> [TEXT SECTION]

────────

Court reform – how fit for the future?
Normal government convention seems to have gone out of the window. In the old days significant government announcements were never made in the run up to a national election. We have elections for MEPs in a few days, but MoJ has just announced that it will take probation back into public control and the week before they slipped out their response to the consultation on “Fit for the future: transforming the court and tribunal estate”.
The consultation closed over a year ago. It was an odd one since it asked for views on the strategy for closing courts but not on the major reason for their closure – the digital court reform programme.
The government response is a very long and pretty dense document so I’ll just give some observations
- It still seems clear that the government will close hundreds more courts and tribunals (the NAO said there would be 2.4 million fewer cases held in physical courtrooms every year), but says access to justice will not be compromised because people will be able to do justice by video or online instead. It is slightly disingenuous for the Lord Chancellor to assert: “As we pursue and implement more opportunities to settle disputes in a way which progresses cases away from our court estate – be it online or using remote links and technologies – we expect the demand for access to a physical court or tribunal hearing room to decrease”. Demand for courts will decrease because the government will force/strongly incentivise court users to do justice online/on video – so the demand will be managed down.

────────

> [EXTRACTED INFORMATION]
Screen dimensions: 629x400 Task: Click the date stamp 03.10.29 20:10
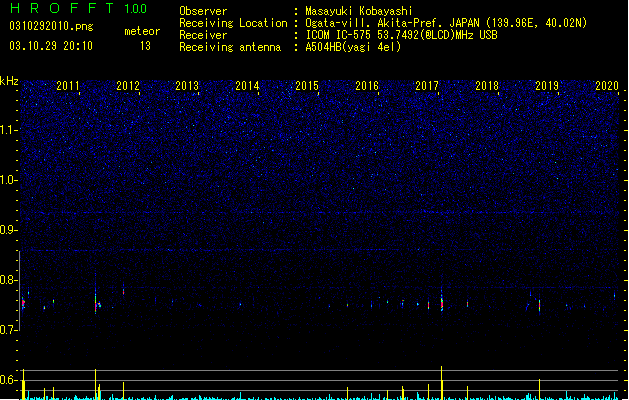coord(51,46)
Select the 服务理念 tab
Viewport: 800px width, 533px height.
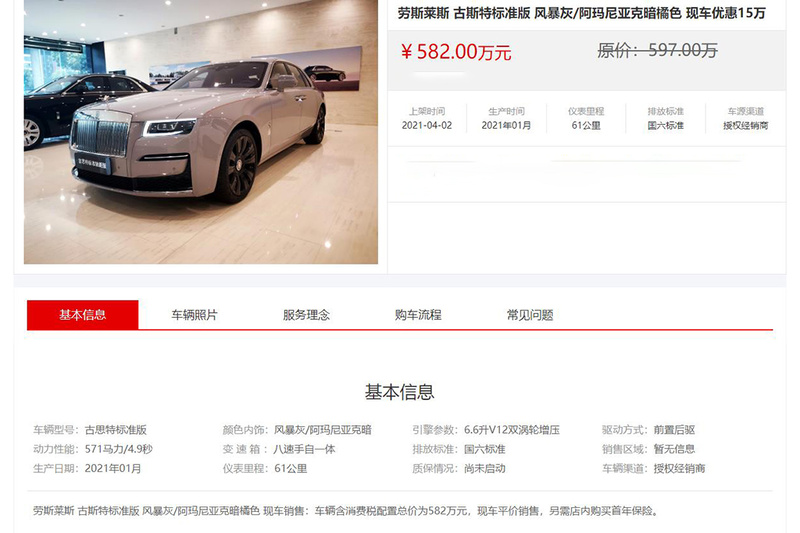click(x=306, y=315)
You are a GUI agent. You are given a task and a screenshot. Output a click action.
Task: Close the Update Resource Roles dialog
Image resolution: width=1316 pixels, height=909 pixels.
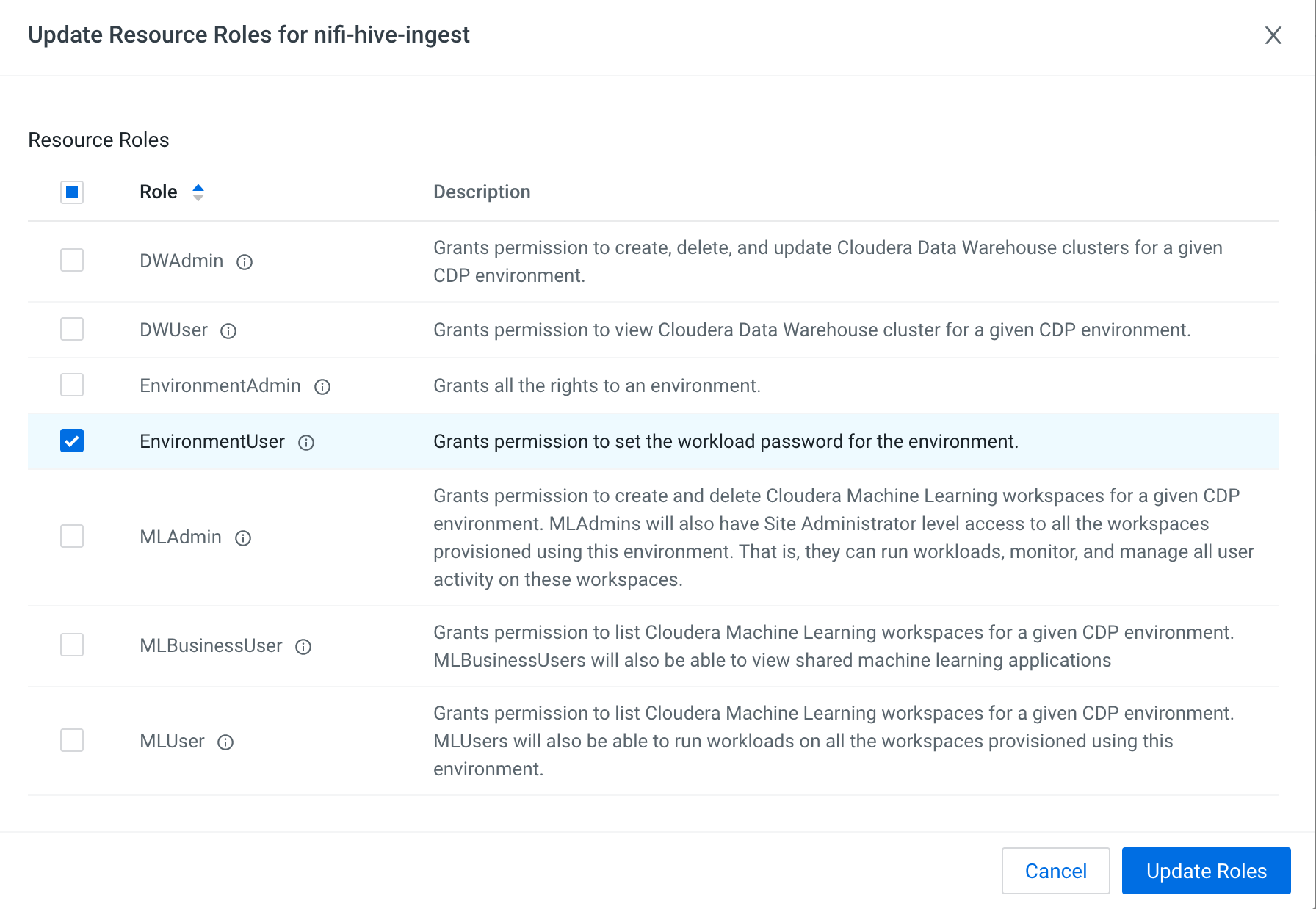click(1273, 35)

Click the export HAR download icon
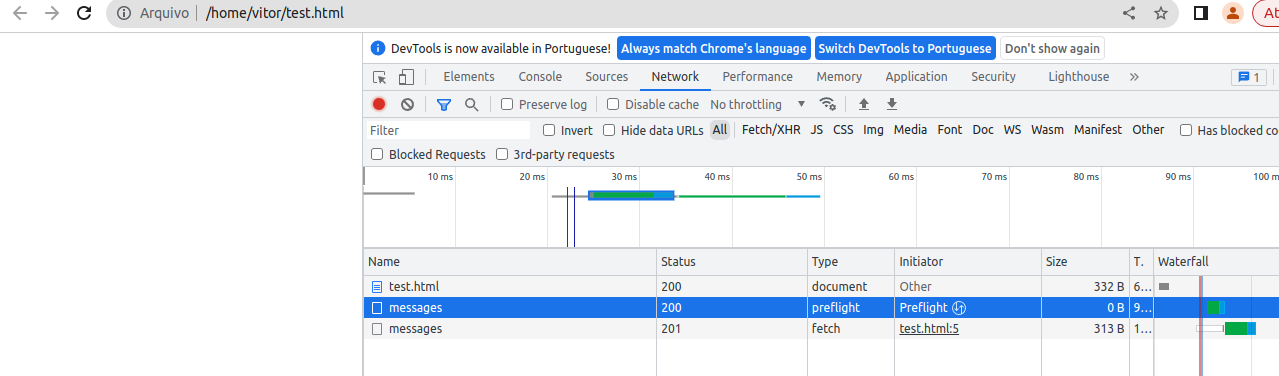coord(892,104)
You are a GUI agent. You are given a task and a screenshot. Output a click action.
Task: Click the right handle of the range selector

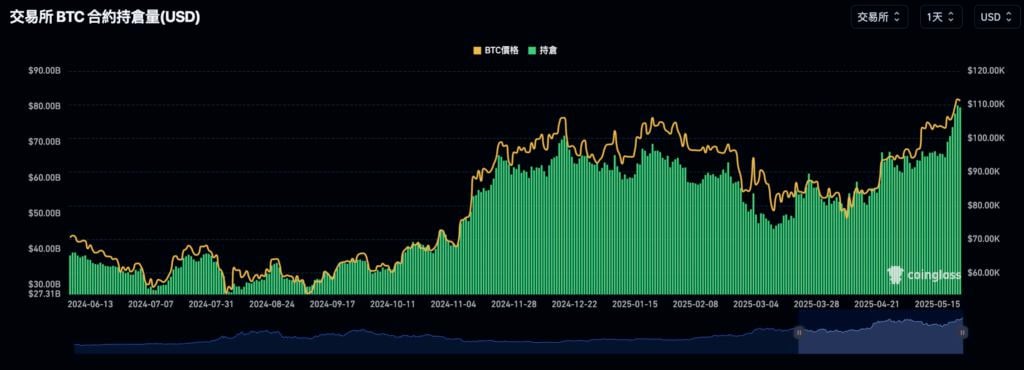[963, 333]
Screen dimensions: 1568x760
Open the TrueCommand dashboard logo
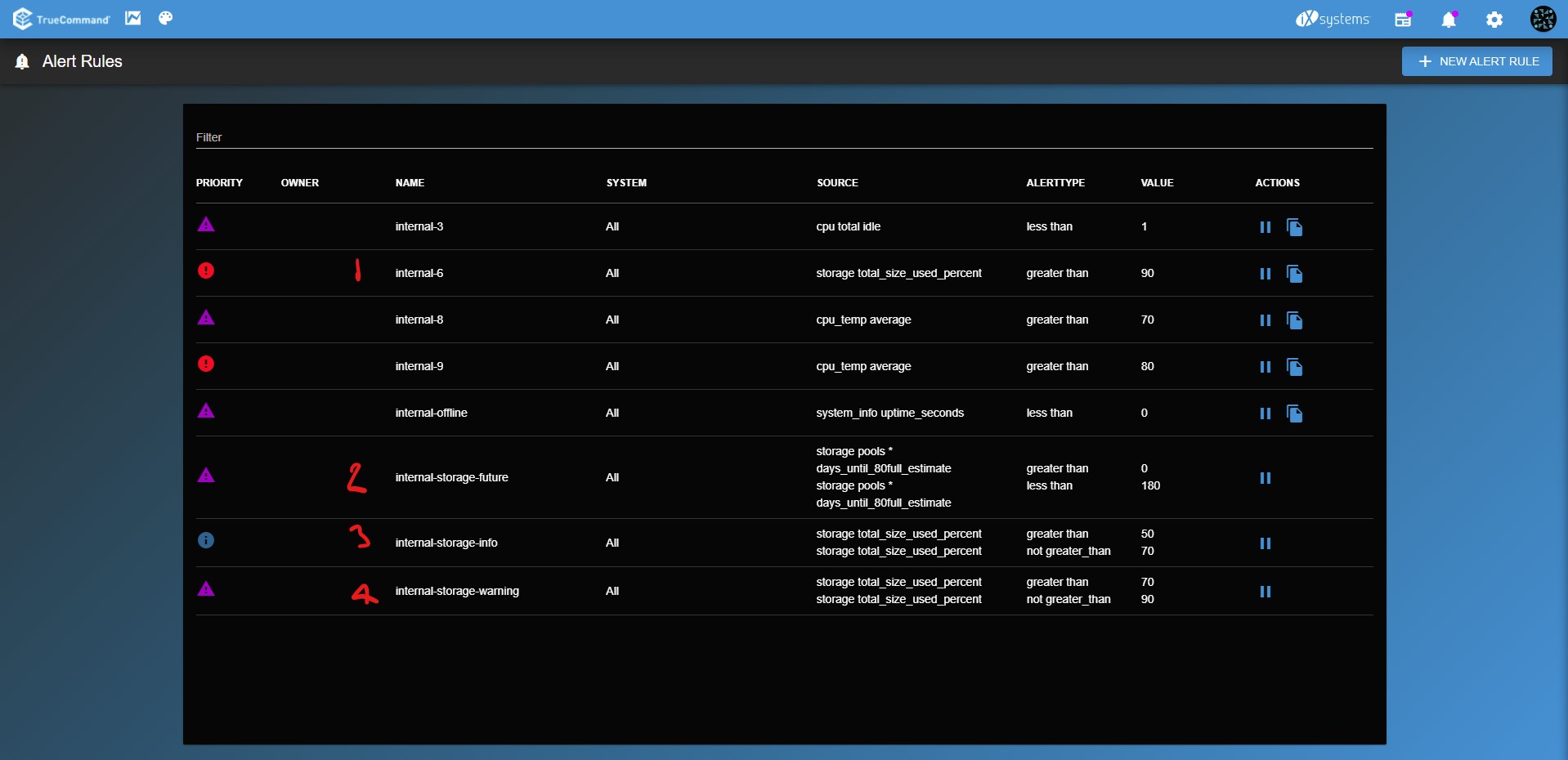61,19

────────

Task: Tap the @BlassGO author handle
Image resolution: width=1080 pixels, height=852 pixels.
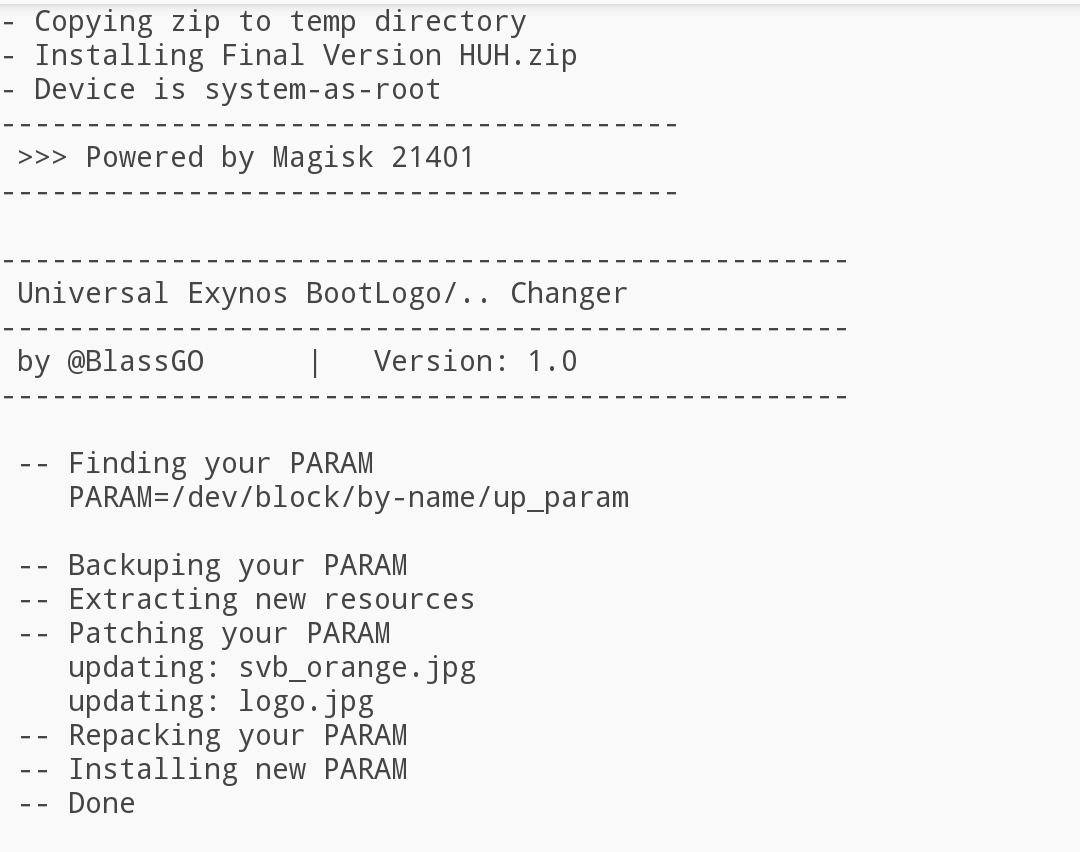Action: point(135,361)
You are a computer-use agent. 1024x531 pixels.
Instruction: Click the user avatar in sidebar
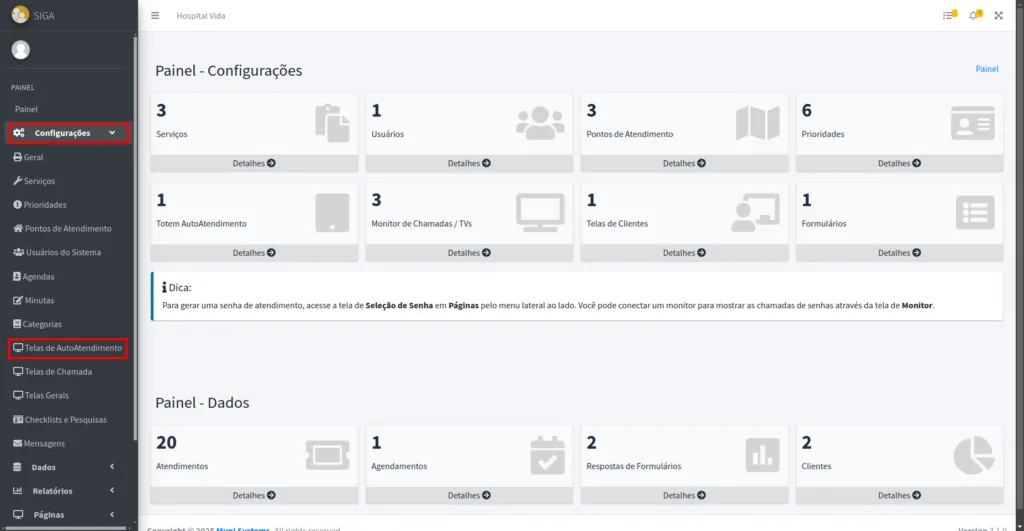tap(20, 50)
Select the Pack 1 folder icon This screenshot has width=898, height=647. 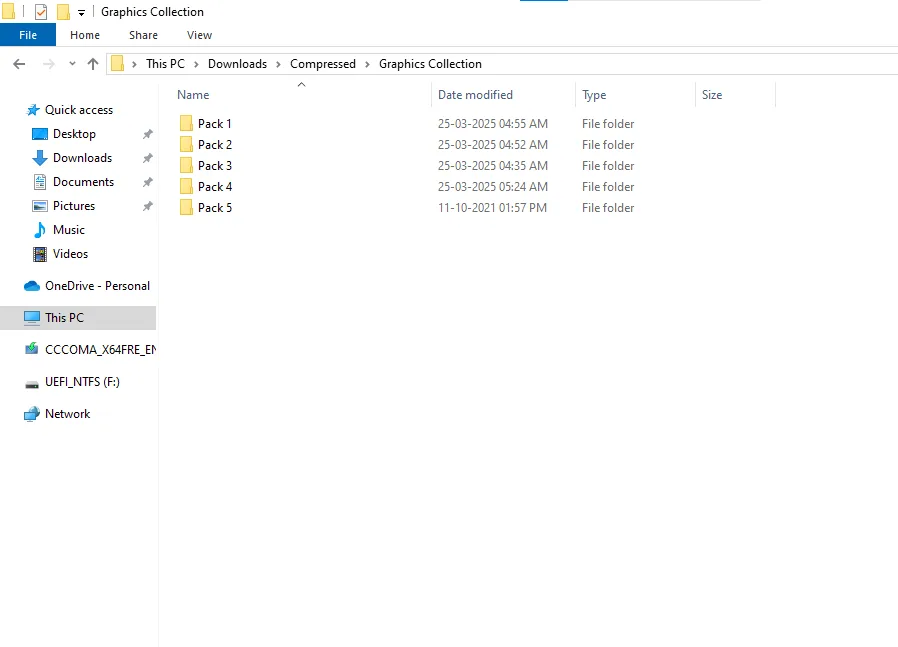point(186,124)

────────

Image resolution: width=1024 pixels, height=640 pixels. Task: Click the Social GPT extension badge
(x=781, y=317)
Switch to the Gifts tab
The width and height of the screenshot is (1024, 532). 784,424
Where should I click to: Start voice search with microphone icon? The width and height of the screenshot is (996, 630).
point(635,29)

────────

> [EXERCISE]
In the court reform commentary, how many fewer cases does the NAO say would be held in physical courtrooms every year? The listing is unrelated to the court reform commentary.

> [ANSWER TO THIS TASK]
2.4 million fewer cases.